Negli ultimi sette anni di sua vita, Leopardi si legò in uno strano sodalizio con quel Ranieri, nobile, napoletano, spiantato, in fama di patriota e, non si sa perché, futuro Senatore del Regno dItalia e precoce demente. Fu attraverso costui che amò la irraggiungibile Fanny Targioni Tozzetti - Aspasia!- e con costui e la di lui sorella Paolina si ridusse a vivere in Napoli. ( ma quante Paoline - la sorella, quella di Ranieri, Paolina Tomassini - nella vita di Leopardi!). Nella città partenopea trascinava le sue giornate, disincantato, tollerante, indifferente alla malvagità del mondo, passeggiando per gli angiporti e facendo memorabili scorpacciate di gelato e di confetti, essendosi congedato dal mondo con il suo ultimo capolavoro, Il tramonto della Luna. A Roma, dove era cominciato il sodalizio con Ranieri, gli avevano appioppato anche la nomea di omosessuale.
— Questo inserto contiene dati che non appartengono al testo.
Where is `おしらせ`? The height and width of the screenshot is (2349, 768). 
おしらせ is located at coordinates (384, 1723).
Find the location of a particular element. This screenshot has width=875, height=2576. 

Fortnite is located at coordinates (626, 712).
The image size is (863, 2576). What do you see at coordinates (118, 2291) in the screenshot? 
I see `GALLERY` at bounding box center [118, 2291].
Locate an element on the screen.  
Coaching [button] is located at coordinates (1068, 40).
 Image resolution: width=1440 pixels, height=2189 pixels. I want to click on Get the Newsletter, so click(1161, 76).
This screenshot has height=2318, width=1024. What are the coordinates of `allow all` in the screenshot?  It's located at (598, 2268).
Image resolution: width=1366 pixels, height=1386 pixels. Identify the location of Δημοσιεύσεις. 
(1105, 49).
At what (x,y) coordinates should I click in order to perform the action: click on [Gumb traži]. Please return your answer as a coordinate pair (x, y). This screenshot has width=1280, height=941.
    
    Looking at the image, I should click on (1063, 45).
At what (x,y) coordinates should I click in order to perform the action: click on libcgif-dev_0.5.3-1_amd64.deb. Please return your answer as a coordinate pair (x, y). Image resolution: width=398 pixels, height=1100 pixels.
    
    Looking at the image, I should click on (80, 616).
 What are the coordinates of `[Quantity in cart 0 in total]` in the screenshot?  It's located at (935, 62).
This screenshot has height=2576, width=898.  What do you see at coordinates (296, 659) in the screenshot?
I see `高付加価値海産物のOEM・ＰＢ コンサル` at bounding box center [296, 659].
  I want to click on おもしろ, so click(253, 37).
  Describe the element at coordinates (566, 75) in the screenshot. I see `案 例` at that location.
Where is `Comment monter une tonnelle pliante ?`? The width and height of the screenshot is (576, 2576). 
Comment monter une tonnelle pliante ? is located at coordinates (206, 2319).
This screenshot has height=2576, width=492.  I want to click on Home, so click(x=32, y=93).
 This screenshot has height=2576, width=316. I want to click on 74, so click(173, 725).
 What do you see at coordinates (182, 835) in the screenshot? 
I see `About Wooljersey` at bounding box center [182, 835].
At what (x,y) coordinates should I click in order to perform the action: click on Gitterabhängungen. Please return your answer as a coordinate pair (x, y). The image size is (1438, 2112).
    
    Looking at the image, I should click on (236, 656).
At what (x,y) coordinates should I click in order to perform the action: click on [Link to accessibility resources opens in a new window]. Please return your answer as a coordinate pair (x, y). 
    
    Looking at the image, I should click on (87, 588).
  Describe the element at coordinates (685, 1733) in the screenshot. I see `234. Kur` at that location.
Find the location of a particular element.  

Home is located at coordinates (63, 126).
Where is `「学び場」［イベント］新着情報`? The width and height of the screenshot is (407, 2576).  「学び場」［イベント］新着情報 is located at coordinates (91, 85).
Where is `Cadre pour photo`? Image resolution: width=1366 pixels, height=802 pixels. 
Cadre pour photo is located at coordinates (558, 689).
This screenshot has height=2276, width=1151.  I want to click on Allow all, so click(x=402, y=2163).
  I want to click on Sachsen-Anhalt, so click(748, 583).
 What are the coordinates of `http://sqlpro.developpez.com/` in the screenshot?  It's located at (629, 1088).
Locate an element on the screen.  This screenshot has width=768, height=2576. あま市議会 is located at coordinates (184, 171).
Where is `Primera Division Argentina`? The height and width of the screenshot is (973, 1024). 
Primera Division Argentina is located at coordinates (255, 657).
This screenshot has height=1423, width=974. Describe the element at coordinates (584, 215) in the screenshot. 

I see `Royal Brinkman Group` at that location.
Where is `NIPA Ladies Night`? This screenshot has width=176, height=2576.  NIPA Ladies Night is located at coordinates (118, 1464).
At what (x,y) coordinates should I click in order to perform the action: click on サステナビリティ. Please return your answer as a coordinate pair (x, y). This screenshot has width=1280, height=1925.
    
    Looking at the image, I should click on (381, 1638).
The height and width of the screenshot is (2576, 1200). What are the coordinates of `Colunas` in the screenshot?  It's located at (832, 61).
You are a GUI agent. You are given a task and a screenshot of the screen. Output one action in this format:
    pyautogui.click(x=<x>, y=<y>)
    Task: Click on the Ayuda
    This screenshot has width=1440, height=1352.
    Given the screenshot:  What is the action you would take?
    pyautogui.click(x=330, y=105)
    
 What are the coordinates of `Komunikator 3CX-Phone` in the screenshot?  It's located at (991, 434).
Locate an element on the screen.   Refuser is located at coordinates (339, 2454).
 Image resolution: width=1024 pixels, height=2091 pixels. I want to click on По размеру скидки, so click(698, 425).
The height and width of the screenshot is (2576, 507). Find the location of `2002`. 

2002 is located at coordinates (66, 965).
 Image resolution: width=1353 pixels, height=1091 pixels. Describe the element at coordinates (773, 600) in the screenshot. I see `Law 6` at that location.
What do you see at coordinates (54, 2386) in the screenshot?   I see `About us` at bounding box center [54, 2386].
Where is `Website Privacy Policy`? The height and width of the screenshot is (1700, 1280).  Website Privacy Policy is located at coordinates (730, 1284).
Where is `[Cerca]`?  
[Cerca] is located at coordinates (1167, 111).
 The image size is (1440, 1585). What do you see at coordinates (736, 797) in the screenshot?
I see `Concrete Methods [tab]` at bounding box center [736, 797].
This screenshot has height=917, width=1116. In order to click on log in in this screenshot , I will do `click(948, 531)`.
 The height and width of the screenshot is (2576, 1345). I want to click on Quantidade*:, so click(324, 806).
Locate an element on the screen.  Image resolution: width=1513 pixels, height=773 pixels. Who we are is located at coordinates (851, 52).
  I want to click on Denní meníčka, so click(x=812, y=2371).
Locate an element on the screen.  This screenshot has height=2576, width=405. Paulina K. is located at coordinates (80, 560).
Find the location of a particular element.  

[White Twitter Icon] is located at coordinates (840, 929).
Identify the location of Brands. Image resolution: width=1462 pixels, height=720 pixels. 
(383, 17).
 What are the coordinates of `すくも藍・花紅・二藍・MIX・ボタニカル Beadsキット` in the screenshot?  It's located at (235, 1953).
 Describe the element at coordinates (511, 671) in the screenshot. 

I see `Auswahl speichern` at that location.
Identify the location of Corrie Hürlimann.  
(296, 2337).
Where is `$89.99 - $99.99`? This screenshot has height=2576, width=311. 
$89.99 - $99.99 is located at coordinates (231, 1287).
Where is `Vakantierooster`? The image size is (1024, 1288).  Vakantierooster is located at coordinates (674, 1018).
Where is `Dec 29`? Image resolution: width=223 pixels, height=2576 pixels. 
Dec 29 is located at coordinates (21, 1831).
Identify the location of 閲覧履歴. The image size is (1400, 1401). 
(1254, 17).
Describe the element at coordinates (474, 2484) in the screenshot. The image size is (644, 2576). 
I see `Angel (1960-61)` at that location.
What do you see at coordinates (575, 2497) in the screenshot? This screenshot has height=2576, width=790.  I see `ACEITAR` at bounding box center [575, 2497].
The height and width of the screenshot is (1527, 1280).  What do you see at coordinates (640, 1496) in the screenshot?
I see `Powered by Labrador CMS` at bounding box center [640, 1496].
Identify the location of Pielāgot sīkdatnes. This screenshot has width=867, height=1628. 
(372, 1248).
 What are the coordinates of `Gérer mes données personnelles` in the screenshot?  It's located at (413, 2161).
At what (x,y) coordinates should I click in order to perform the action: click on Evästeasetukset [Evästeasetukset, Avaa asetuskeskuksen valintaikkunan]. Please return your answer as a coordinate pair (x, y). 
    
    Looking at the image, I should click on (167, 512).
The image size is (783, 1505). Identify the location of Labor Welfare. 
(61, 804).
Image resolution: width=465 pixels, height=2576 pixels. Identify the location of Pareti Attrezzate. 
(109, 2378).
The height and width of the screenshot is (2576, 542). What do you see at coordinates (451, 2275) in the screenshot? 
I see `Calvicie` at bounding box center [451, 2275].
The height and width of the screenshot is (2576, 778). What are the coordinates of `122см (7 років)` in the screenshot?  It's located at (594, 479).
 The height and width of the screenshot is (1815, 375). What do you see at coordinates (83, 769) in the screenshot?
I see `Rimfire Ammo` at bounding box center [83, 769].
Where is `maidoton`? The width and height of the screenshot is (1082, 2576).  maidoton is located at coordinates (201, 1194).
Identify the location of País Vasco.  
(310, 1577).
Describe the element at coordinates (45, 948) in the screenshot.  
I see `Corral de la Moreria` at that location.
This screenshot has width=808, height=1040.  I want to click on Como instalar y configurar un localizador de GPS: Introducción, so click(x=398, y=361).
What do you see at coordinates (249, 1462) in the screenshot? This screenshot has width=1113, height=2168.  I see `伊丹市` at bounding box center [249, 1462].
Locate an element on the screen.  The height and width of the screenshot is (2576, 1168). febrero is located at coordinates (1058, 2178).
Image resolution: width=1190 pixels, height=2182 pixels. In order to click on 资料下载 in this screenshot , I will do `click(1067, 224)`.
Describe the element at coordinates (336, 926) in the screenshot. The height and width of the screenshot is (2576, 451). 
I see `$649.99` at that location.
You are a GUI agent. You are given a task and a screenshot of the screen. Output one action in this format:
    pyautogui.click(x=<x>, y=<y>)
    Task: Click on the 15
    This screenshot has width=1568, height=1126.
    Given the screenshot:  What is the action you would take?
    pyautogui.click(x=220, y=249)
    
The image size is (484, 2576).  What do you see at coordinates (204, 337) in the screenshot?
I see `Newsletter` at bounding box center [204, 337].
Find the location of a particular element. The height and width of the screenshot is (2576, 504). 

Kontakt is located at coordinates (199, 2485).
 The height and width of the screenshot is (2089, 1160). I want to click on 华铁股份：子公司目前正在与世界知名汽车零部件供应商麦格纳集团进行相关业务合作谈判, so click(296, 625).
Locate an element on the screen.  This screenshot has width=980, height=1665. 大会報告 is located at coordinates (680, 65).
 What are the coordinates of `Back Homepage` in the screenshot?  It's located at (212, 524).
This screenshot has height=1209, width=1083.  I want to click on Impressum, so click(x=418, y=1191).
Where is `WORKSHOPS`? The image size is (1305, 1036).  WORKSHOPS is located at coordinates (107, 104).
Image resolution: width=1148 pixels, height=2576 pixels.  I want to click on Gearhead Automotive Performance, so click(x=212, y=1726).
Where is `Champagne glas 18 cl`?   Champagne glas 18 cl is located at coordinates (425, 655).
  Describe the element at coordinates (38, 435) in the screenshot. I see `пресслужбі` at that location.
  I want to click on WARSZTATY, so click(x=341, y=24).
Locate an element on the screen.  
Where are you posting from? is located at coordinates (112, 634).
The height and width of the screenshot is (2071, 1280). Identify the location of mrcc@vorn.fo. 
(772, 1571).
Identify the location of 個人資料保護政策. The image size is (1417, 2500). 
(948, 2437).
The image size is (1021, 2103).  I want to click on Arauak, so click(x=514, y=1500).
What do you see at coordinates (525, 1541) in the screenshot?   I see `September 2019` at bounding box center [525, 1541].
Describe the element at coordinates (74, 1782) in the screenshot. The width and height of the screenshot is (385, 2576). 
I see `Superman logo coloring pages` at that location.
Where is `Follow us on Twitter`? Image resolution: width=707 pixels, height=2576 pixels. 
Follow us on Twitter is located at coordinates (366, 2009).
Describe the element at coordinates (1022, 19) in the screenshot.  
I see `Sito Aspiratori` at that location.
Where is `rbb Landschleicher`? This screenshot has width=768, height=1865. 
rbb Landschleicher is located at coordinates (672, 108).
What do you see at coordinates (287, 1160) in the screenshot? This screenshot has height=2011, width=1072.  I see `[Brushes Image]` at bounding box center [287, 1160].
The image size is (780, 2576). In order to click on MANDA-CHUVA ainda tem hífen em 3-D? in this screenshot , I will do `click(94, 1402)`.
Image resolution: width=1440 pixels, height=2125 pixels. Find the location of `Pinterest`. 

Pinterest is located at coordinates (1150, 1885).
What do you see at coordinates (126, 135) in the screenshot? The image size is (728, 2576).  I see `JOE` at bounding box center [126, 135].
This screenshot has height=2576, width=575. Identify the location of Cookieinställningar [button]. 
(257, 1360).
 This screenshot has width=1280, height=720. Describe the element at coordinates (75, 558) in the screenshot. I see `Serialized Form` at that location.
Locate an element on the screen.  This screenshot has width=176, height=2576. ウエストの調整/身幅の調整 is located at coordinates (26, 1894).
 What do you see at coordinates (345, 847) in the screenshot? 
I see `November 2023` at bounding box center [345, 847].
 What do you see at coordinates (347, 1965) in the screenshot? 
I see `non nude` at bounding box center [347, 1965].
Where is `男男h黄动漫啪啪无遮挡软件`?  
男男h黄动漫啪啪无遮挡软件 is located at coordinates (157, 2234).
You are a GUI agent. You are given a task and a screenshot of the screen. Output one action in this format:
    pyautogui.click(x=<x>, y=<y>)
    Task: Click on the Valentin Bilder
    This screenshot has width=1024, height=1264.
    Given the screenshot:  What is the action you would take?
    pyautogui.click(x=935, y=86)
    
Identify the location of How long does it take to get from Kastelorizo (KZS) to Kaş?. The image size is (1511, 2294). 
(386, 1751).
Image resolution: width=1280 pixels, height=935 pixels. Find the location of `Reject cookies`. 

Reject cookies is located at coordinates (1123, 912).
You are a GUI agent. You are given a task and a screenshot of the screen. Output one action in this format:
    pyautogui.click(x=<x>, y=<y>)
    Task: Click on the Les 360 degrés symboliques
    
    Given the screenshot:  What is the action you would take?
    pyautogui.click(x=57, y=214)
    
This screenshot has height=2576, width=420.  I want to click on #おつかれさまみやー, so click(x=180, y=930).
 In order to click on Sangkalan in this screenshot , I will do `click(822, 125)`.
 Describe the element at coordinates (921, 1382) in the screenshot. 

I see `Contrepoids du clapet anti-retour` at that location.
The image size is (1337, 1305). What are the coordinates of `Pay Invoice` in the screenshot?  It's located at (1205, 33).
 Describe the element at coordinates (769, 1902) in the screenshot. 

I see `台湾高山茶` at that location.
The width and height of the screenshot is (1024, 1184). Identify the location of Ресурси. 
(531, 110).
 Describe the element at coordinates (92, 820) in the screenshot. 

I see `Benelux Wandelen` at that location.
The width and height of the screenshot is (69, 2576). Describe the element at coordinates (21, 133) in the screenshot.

Spiace che ancor oggi uno scrittore come Arbasino accrediti, sul banale indizio di formule epistolari usuali a quei tempi, il rapporto amoroso con colui che, a ragione, definisce come Limbecille di Napoli, il decorativo ex bellimbusto che voleva cancellare col fuoco i Paralipomeni ( Libro terribile!, secondo lui), che espunse dalla edizione degli inediti la Palinodia e che nulla fece per difendere contro la mistificazione normalizzatrice, quegli che era stato Poeta grandissimo e filologo e filosofo di livello europeo. Persona capace il Ranieri, è stato notato, di raccontare i suoi sette anni di sodalizio con Leopardi senza avere memoria e tramandare un sol pensiero d questi
La tradizione vuole che il 14 giugno 1837, nella casa ove viveva nel miasmatico vicolo Pero, unindigestione di confetti o di gelato, mentre fuori infuriava il ritornante colera, portasse a morte Leopardi. Più probabilmente, una crisi di insufficienza cardiaca ( il dr Mannella, in effetti aveva diagnosticato una idropisia ed una congestione pericardica) fu causa del decesso. Comunque sia andata, Ranieri si spaventò a morte e, in fretta e furia, si sbarazzò della salma, giudicandola, probabilmente, infetta, non senza, prima, averne però ricavato la maschera funebre. La vicenda del trasporto e della sepoltura in Fuorigrotta, qual egli la racconta, è una incredibile storia di mance, piccole corruzioni, raccomandazioni e favoritismi
Anni dopo, gli dedicò una tomba ed una epigrafe redatta dal Giordani, che non è certo un capolavoro, nella chiesetta periferica di San Vitale in Fuorigrotta. Detto per inciso, mi pare saggio il parere di chi scrive che era meglio incidervi lepitaffio di Filippo Ottonieri, autobiografico vaticinio di pugno di Leopardi, concettualmente legato ad altri passi ( per tutti la morte di Rubatocchi). Ma dove erano state fino a quel momento quelle povere ossa? Riposarono veramente in un sepolcro ecclesiastico nella cripta della stessa chiesa, secondo il racconto postumo di Ranieri?... Una prima ricognizione della sepoltura, il 21 giugno 1900 non dette risultati soddisfacenti. Ambiguo indizio, furono trovati gettati nella bara, i resti del mitico pastrano verdastro che Leopardi usava indossare. Per il resto, come nel caso del Petrarca, il cranio era scomparso e le ossa, sminuzzate e frammiste ai frammenti di legno della bara, a far da lettiera ad un femore forse troppo lungo
Il sospetto, anzi la congettura che a Napoli stiano in quel luogo di pietà non le sacre ossa del nostro massimo Poeta dei tempi moderni, ma quanto resta di un qualche poveraccio sconosciuto buttato lì a salvare la faccia di Ranieri, che le vere ossa di Leopardi le avrebbe lasciate gettar via in una fossa comune, di notte, insieme agli altri cadaveri della giornata, come volevano le vigenti ordinanze sanitarie, è più che lecito ed a suo tempo sostenuto da P. Giovacchino Tagliatela, poi smentito da una complessa inchiesta. Ma il dubbio è restato. Appare lecito, anzi doveroso, conoscere la verità, cosa oggi possibile esaminando e comparando il DNA. Ben venga dunque la riesumazione e lo studio di quei resti forse gloriosi, forse soltanto pietosi.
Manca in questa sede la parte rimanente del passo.